Masterplanning process

The masterplanning process is described in the paper using the same structure as the PIANC masterplanning guidelines, namely:

1. Establishing the ‘Needs and Vision’ and the ‘Performance and Functional’ requirements. This set out the initial vision and objectives of the new port at Aberdeen.
2. Establishing the ‘Spatial Needs’. Understanding the water and land areas and hinterland links.
3. Identifying and subsequently characterising three potential sites addressing issues such as:
   1. Marine: Bathymetry, geology, geotechnical, currents, sediments
   2. Terrestrial: Road and rail connections, material sources, utilities
   3. Environmental constraints: Legislative framework, Local planning issues, constraints and consultation. The chosen site included a Site of Special Scientific Interest (SSSI) and was adjacent to other designated sites.
4. Developing and screening the options based on multi-criteria analysis.
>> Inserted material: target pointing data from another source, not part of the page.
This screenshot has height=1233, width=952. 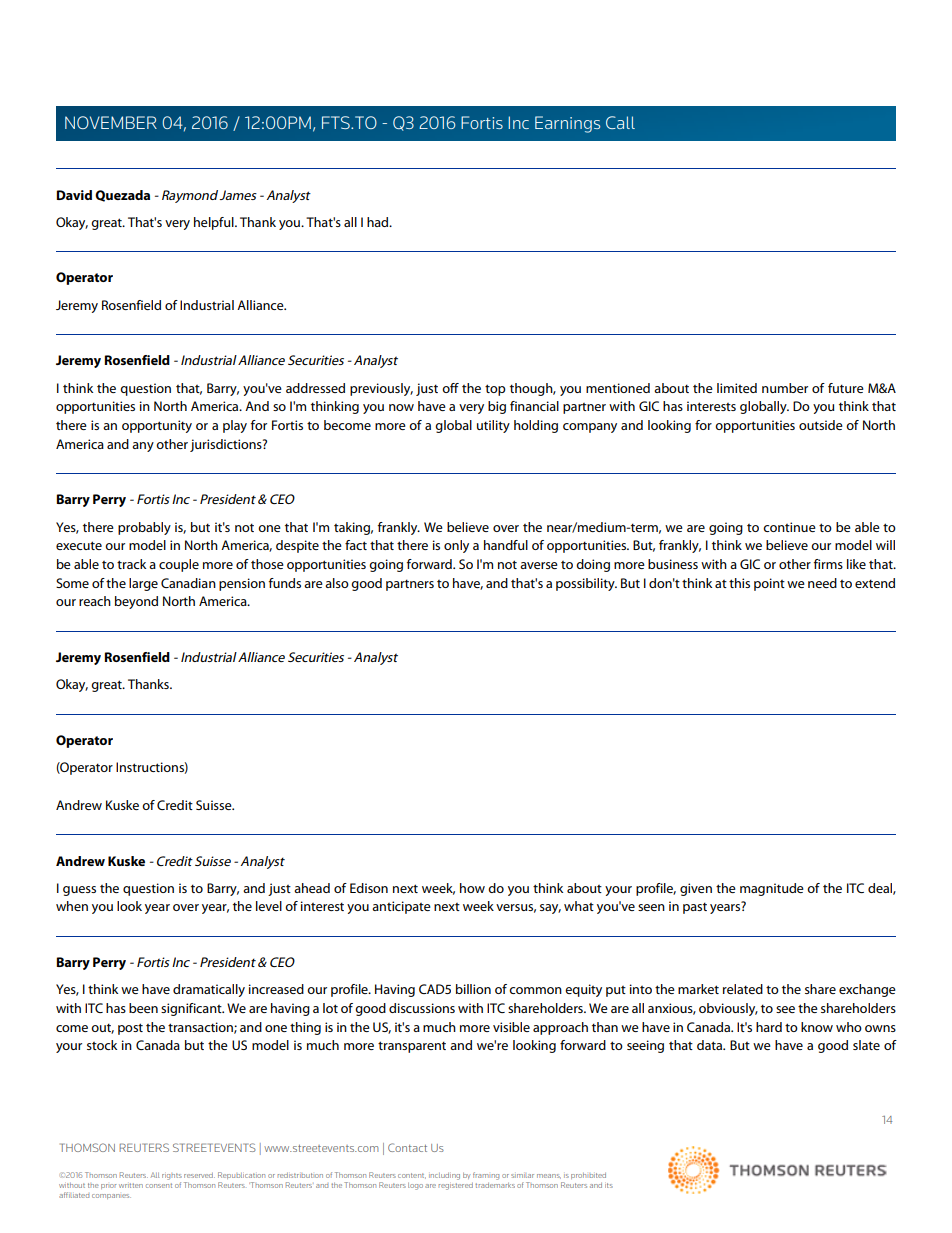 What do you see at coordinates (772, 889) in the screenshot?
I see `magnitude` at bounding box center [772, 889].
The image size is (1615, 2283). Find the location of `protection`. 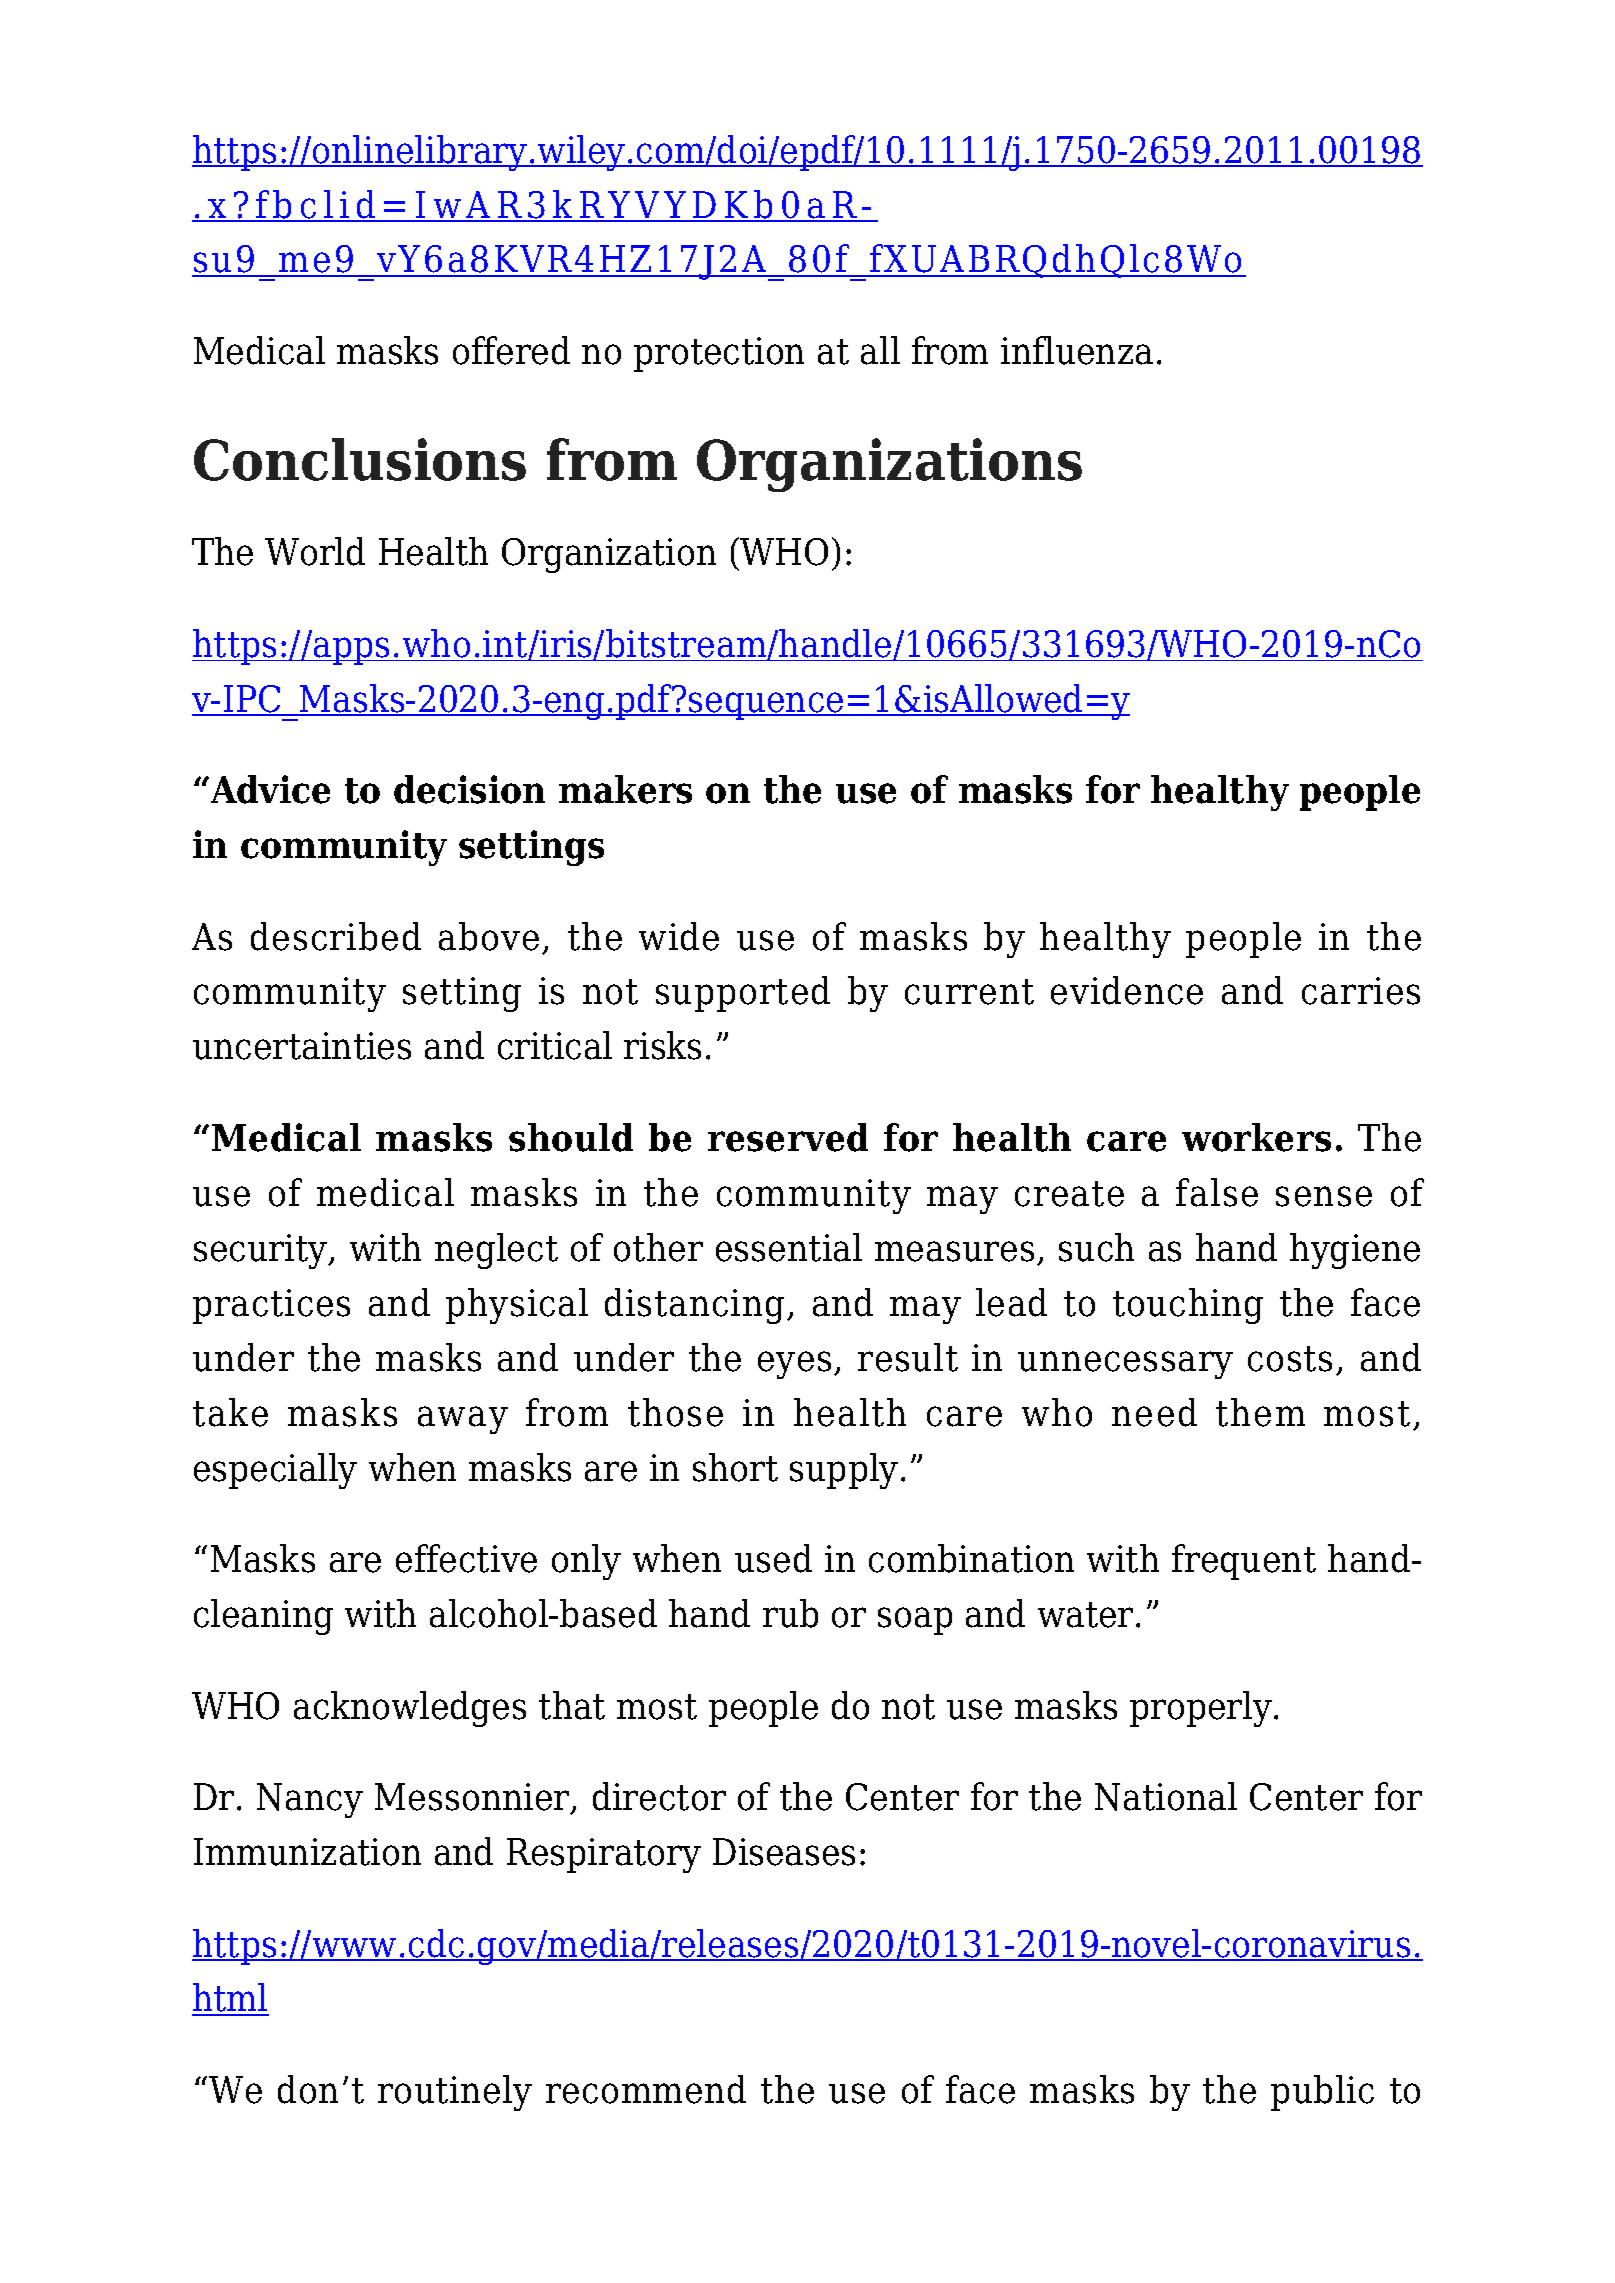

protection is located at coordinates (719, 354).
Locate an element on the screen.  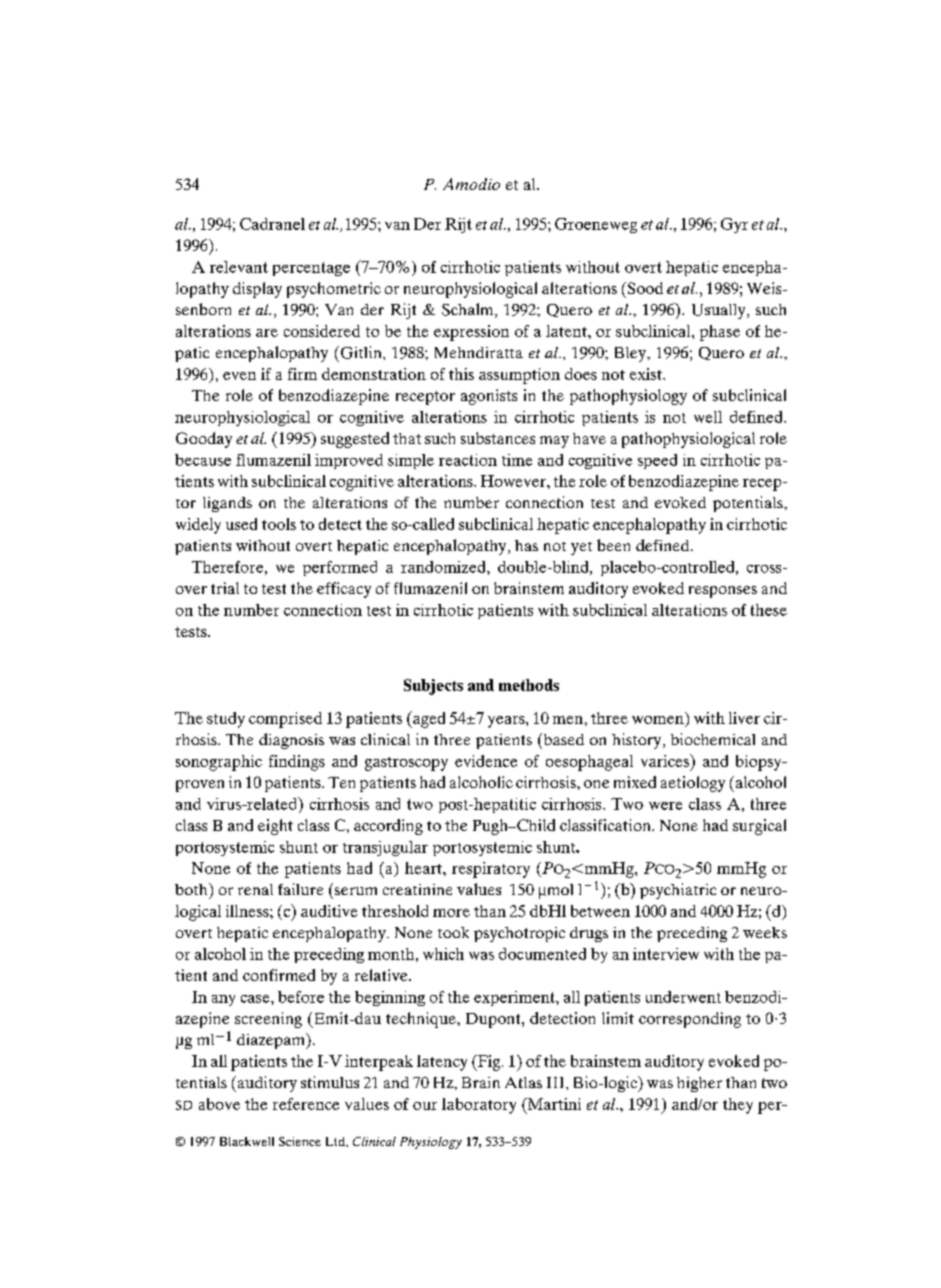
years is located at coordinates (507, 722).
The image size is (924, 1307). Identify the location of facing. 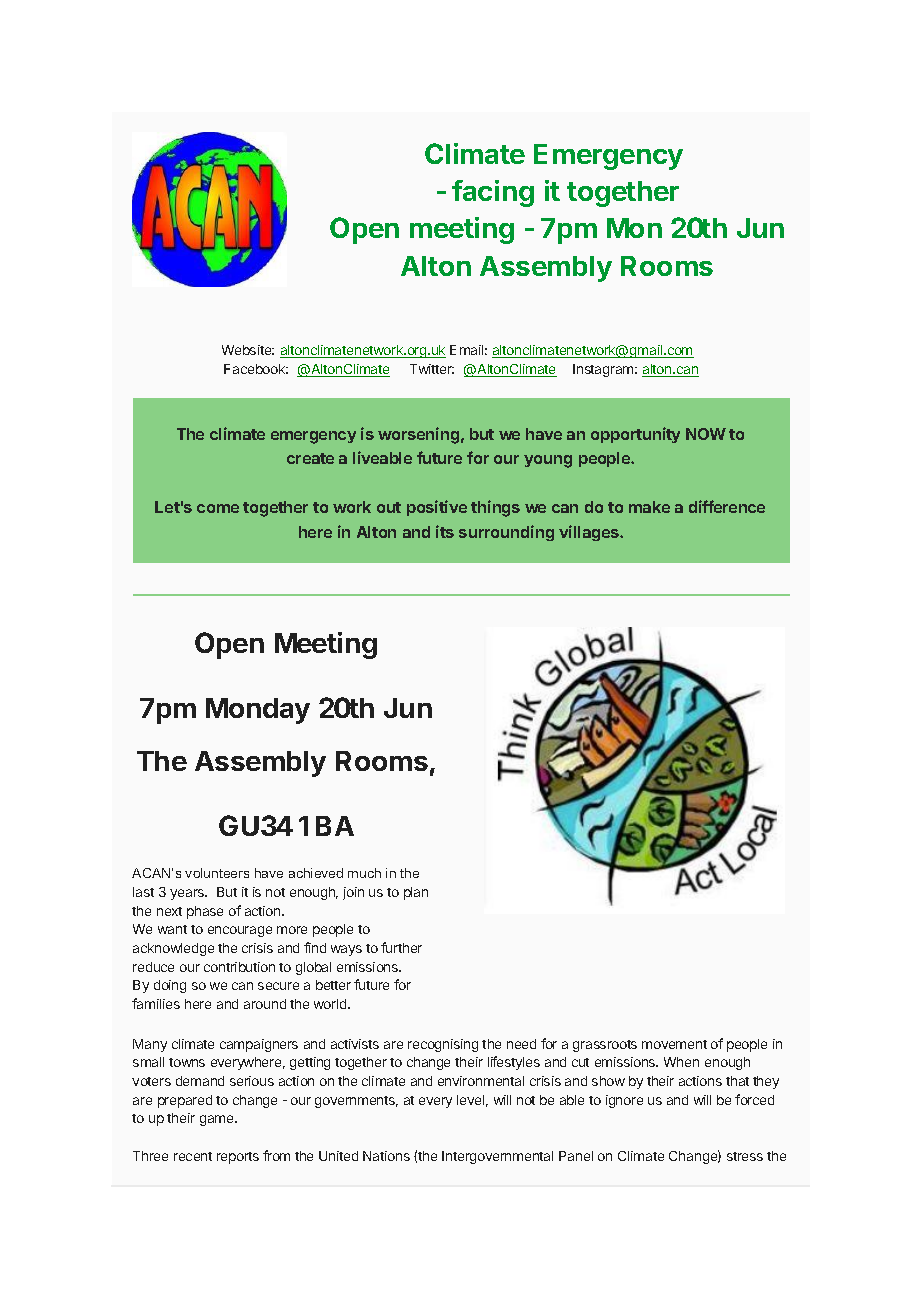
(493, 193).
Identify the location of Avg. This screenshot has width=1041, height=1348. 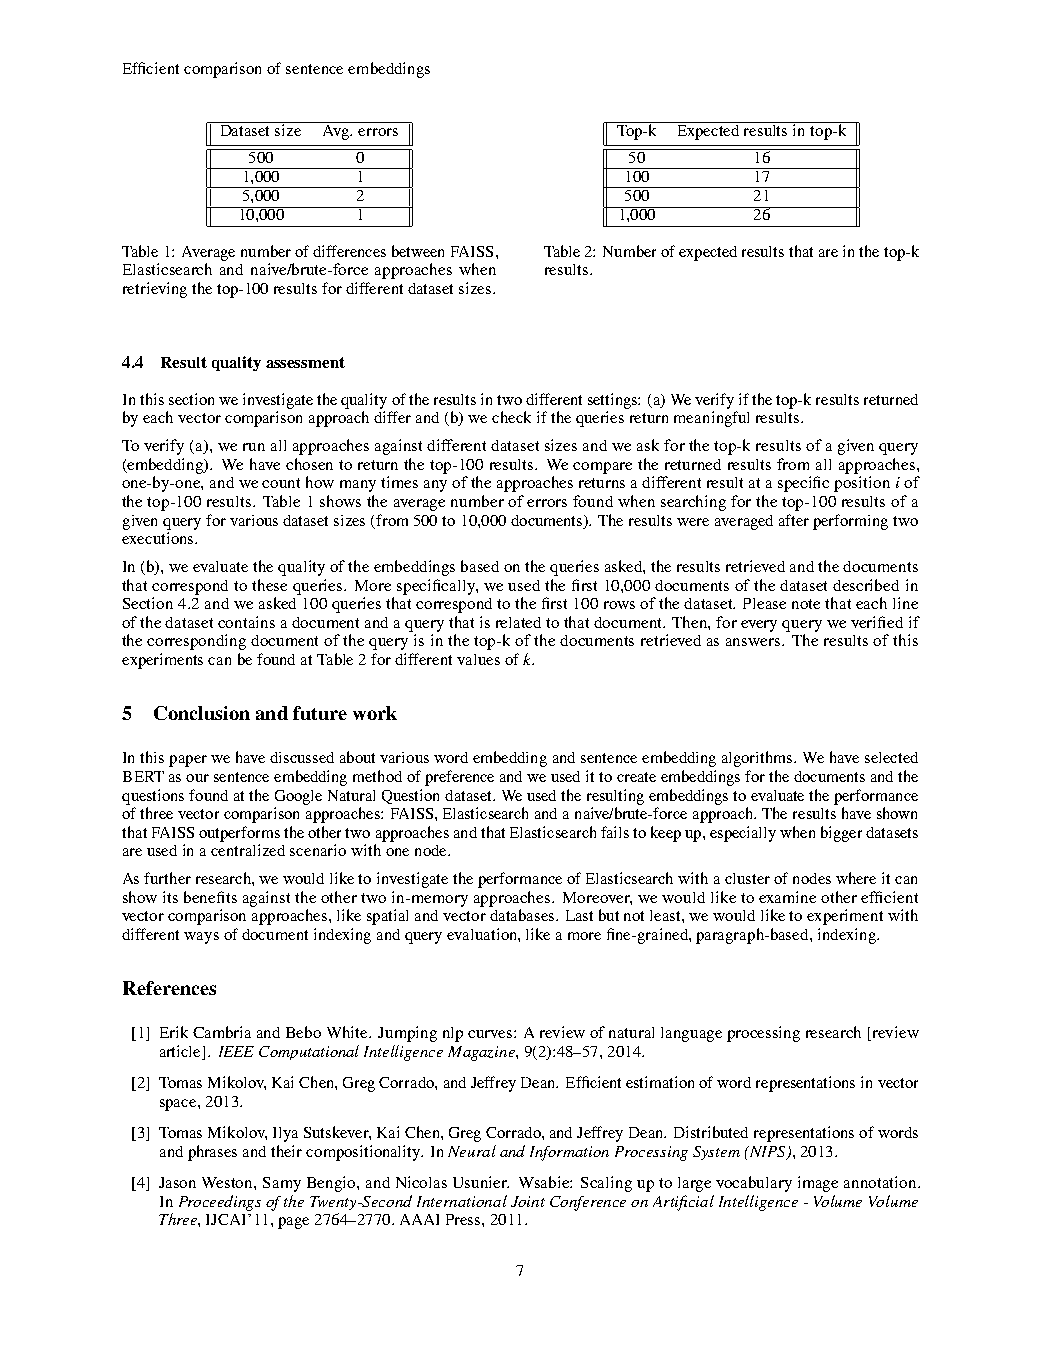
(336, 131).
This involved examining over 20 options in the three different sites.
5. Project Implementation:
   1. Undertaking
      • Numerical and physical wave modelling,
      • Navigation simulations and
      • Site surveys and ground investigations.
   2. Developing the:
      • Preliminary engineering and
      • Reference and Illustrative designs and associated specifications for tender purposes.
   3. Developing cost estimates, schedules and the procurement process.

The project implementation is described in more detail in the subsequent sections.

a) Modelling and simulation studies

The paper will describe the modelling and visualisation studies in detail:

1. Wave modelling for use in design and modelling of conditions from 50:1 to 1:200 year using MetOffice and ReMap data sets.
2. Flow modelling for use as input to the navigation simulation, sediment transport and environmental assessments.
3. Sediment transport assessments
4. Real time navigation simulation of the approach and berthing
5. 2D Physical modelling of the northern breakwater
6. 3D physical modelling of breakwater stability, wave disturbance in the harbour and vessel motions and line and fender loads
7. Visualisation: fly-through visualisation of the proposed works to enable the client and stakeholders to understand the nature and scope of the works being proposed.

b) Engineering design

The paper will describe the key engineering design features of:

1. The layout design including wave attenuation.
2. The breakwater design including examination of a number of options. The adopted Reference Design included 8m3, 10m3, 12m3 and 16m3 concrete armour units with crests at +12.6mCD and toes down to -11mCD. It included an unusual rear drainage trench to enable lowering of the crest structures.
3. Site surveys, review of historical information and extensive ground investigation.
4. The quay wall design, landside works: including paving, services and tie in to the existing local infrastructure.
5. The dredging design and associated revetments.

c) Environmental impact

The paper will describe the environmental impacts and mitigation measures.

d) Procurement strategy

Key to achieving best value for the marine construction was configuring the design to suit the operational constraints of the contractors’ plant and equipment, environmental constraints as well as material sourcing. It was seen that significant optimisation could be achieved if contractors were empowered to refine the design to suit their preferred methods of construction and hence the procurement strategy was configured to enable this goal. A Design & Build form of contract was adopted using the NEC3 form of Contract with a Reference Design forming the basis of the tender.

Key parts of the design package were:

• Detailed Reference design reports
• Design and performance requirements
• Construction and material requirements
• Drawing packages
• Environmental impact assessment
• Site information and ground investigation.